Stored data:
▶

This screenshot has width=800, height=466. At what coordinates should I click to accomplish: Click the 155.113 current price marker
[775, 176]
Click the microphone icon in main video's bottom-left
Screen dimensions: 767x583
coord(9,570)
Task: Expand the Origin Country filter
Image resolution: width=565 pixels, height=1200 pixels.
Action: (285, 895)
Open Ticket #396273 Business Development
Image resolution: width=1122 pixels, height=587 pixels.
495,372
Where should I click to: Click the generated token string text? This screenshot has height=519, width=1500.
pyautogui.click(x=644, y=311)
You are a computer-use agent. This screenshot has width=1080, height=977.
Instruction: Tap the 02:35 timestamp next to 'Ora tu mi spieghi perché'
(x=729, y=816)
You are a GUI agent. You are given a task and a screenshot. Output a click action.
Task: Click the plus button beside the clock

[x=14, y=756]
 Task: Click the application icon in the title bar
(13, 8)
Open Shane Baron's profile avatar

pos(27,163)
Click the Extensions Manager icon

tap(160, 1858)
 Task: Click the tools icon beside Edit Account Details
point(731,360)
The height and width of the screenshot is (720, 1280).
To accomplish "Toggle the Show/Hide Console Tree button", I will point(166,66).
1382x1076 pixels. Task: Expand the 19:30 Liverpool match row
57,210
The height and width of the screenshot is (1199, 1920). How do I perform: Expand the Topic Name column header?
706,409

◀

• _TASK OBJECTIVE_: Note each line above that contains "agent" and copy it out.

• _COMPLETED EXERCISE_:
You are a computer-use agent. This screenshot has width=1080, height=977.
You are a GUI agent. You are given a task and a screenshot. Output a click action.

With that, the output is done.